Here is a set of calls going to "chopayne" in Afghanistan:


----------



## youngdon (Mar 10, 2010)

Wow ! Them are nice calls Ed !


----------



## Rick Howard (Feb 25, 2012)

Nice work Ed! Love that one on the left.


----------



## prairiewolf (Feb 19, 2012)

Thanks for the compliments, He didnt order the little enclosed reed, but I am sending it along no charge. That way he has one of all my calls.


----------



## Weasel (Jun 18, 2012)

Beautiful set!


----------



## chopayne (Jan 26, 2013)

Well shoot. Didnt know I was getting that surprise. Thanks! This'll make up for the $1000s I just lost playing stock market options. True Story.

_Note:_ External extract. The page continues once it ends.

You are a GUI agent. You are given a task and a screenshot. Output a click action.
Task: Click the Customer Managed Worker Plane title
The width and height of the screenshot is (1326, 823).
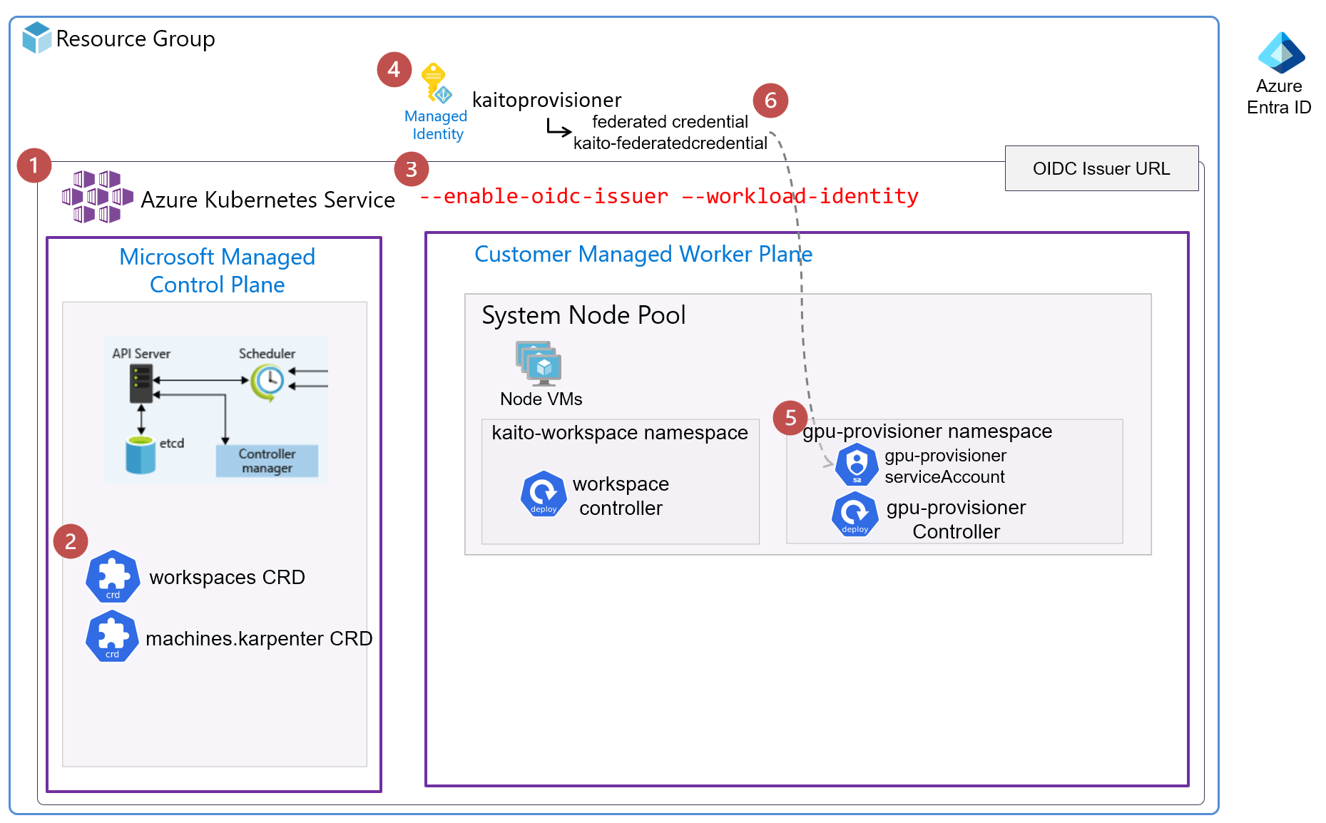click(643, 254)
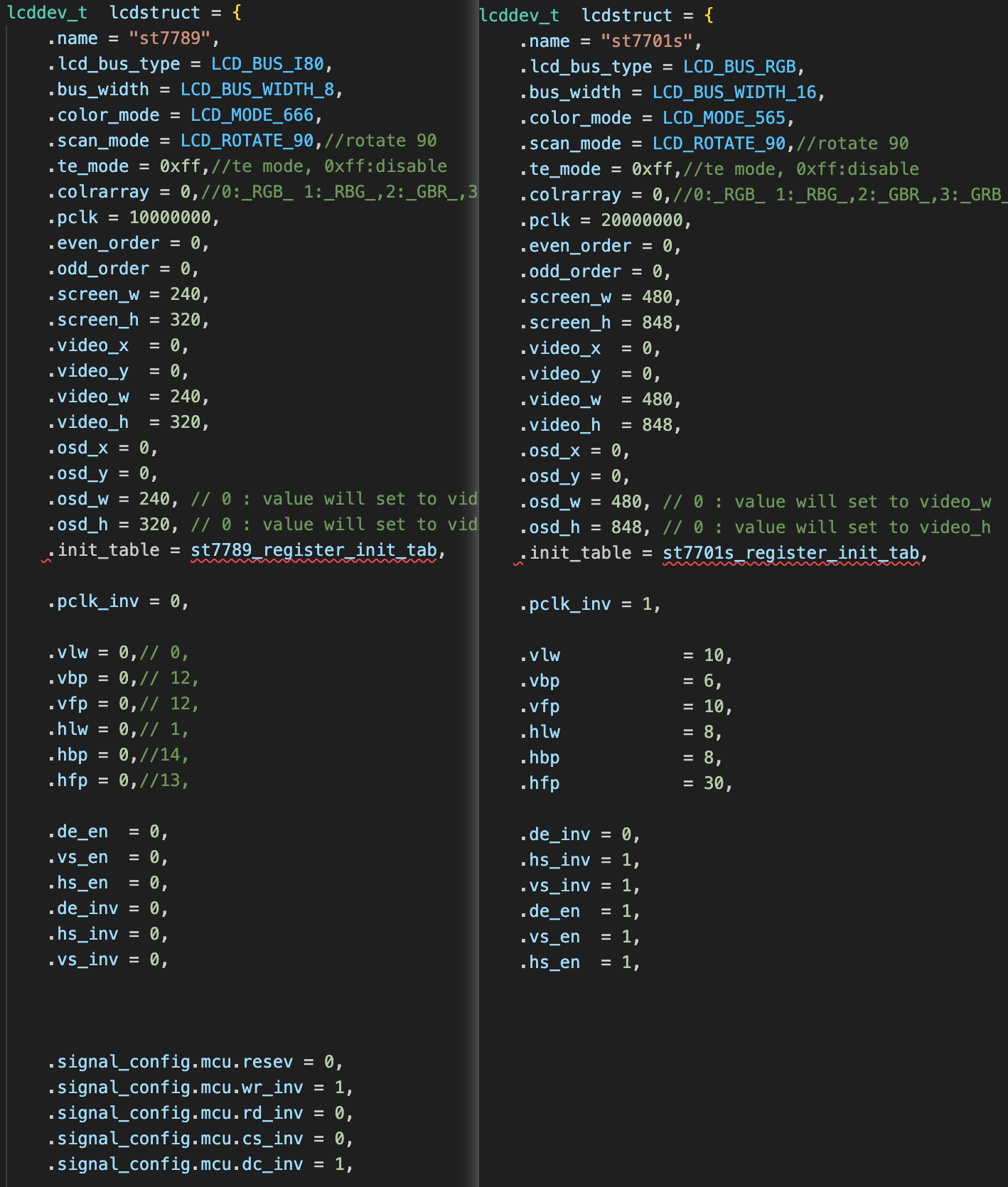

Word of Advice: If you don't know what youre doing. Don't put down all that you've saved up last year on stocks. It might just ruin your month, probably follow you for years.


----------



## Ruger (Jan 22, 2011)

Those look awesome.


----------



## prairiewolf (Feb 19, 2012)

The guy at the post office had to know what was in the package and when I told him what it was. He said what? Are they trying a new technique for gettings terrorist, I told him Yes and maybe I will get a govt contract, I think the guy believed me !! LOL


----------



## Rick Howard (Feb 25, 2012)

lol


----------



## 220swift (Mar 2, 2011)

I love it PW...you should have ended the conversation with "here's your sign" and walked away....LOL


----------



## 220swift (Mar 2, 2011)

by the way, very nice calls......


----------



## CMGC (Jan 6, 2013)

Ed, those calls are outstanding! Love the horn with the stippled wood,classy.


----------



## hassell (Feb 9, 2010)

All you call maker's on this site just get better and better on all the calls you produce. Congrats.


----------



## bones44 (Jan 7, 2011)

Awesome ! Those would work real nice on jackals and terrorists !!


----------



## HowlinRed (Feb 3, 2011)

That's a sweet looking bunch of calls Ed! And I know there going to sound great!


----------



## chopayne (Jan 26, 2013)

Ed, These look great. I got the closed mouth ones to work. how do I work the open reed ones?

Also, can you tell me which ones are supposed to sound like what? Everyone says the one on the far right sounds like a duck


----------



## chopayne (Jan 26, 2013)

I got them to work. Its only been about 2 hours and everyone in my office is about to kill me.


----------



## prairiewolf (Feb 19, 2012)

On the far right one (bite down) you bite down with your teeth and move them up and down the mouthpiece, if it sounds like a duck you arent putting pressure on it, lol.
Rick (itzdirty) has a real good video on here on how to use an open reed call and I am leaving right now but maybe someone can post the link to it for you. If not I will look for it when I return. Also keep your eyes open for coyotes, lol


----------